Example floating
Opini

Kekuasaan sebagai Sarana Mengalirkan Berkat

108
×

Kekuasaan sebagai Sarana Mengalirkan Berkat

Sebarkan artikel ini

Oleh: Fidelis Sevis, S.Pd*

Pertarungan untuk mendapat kursi kekuasaan sebagai wali kota dan wakil walikota Sorong, dan Pilgub PBD telah digelar. Tetapi, ekspektasi perihal “penggunaan kekuasaan politis” itu, rasanya tidak pernah kelar. Setiap musim kontestasi politik, publik coba meletakkan aneka harapan akan hadirnya situasi sejahtera, ke pundak sosok politik tertentu.
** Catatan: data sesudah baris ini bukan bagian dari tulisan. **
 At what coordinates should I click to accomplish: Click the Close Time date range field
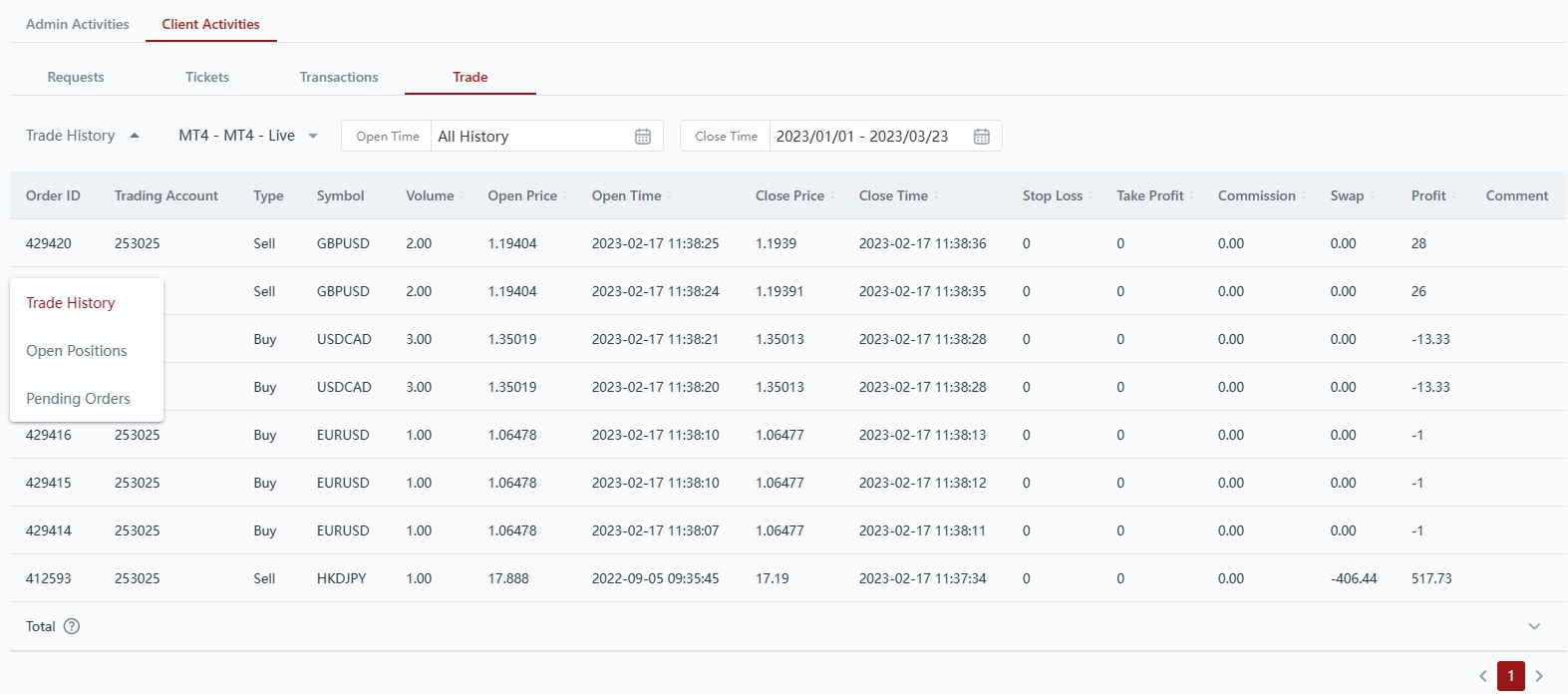click(x=862, y=137)
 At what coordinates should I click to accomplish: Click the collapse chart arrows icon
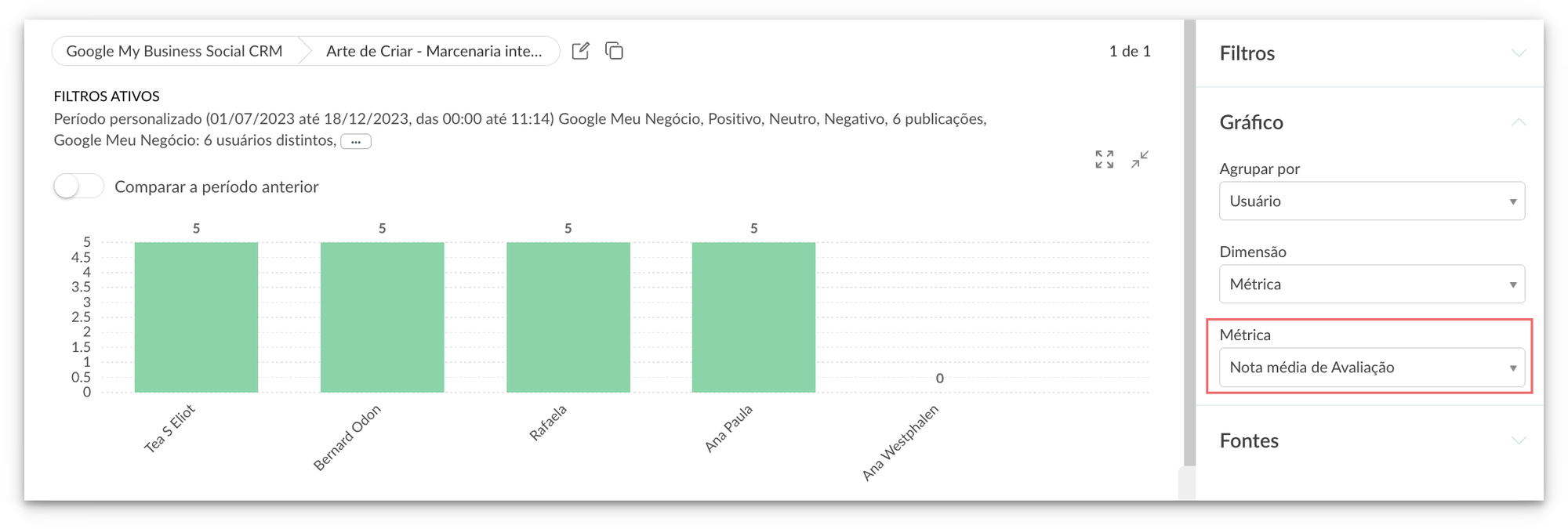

Ritual “pemilihan” di Tempat Pemungutan Suara (TPS), boleh dipatok sebagai manifestasi dari keinginan untuk mendapatkan “figur” yang dinilai punya kapasitas politik mumpuni dalam mewujudkan impian politik itu. Untuk edisi Pemilihan Kepala Daerah (Pilkada) Kota Sorong dan PBD, 27 November 2024, publik Kota Sorong dan PBD, menaruh kepercayaan kepada duet LOBAT & ANSAR (LOSARI) dalam menahkodai ‘biduk Kota Sorong menuju ‘pantai idaman’ tersebut. Untuk PBD duet ELISA & AHMAD (ELSA) publik menaruh kepercayaan untuk menahkodai propinsi yang termudah di negeri ini.

Selebrasi dan ekspresi “syukur” atas “keterpilihan” itu, telah dihelat. Publik, terutama mereka yang merasa punya ‘andil’ dalam mengantarkan dua ‘insan politik’ itu ke altar kekuasaan, turut berpartisipasi dalam memeriahkan acara itu.

Rasanya, tidak ada lagi ‘debat’ perihal status legitimatif dari kekuasaan yang mereka dapat. Keduanya telah secara sah dan meyakinkan berhasil meraih dukungan pemilih yang signifikan dan ditambah dengan “penolakan gugatan” yang dilayangkan pasangan calon (Paslon) rival ke Mahkamah Konstitusi (MK).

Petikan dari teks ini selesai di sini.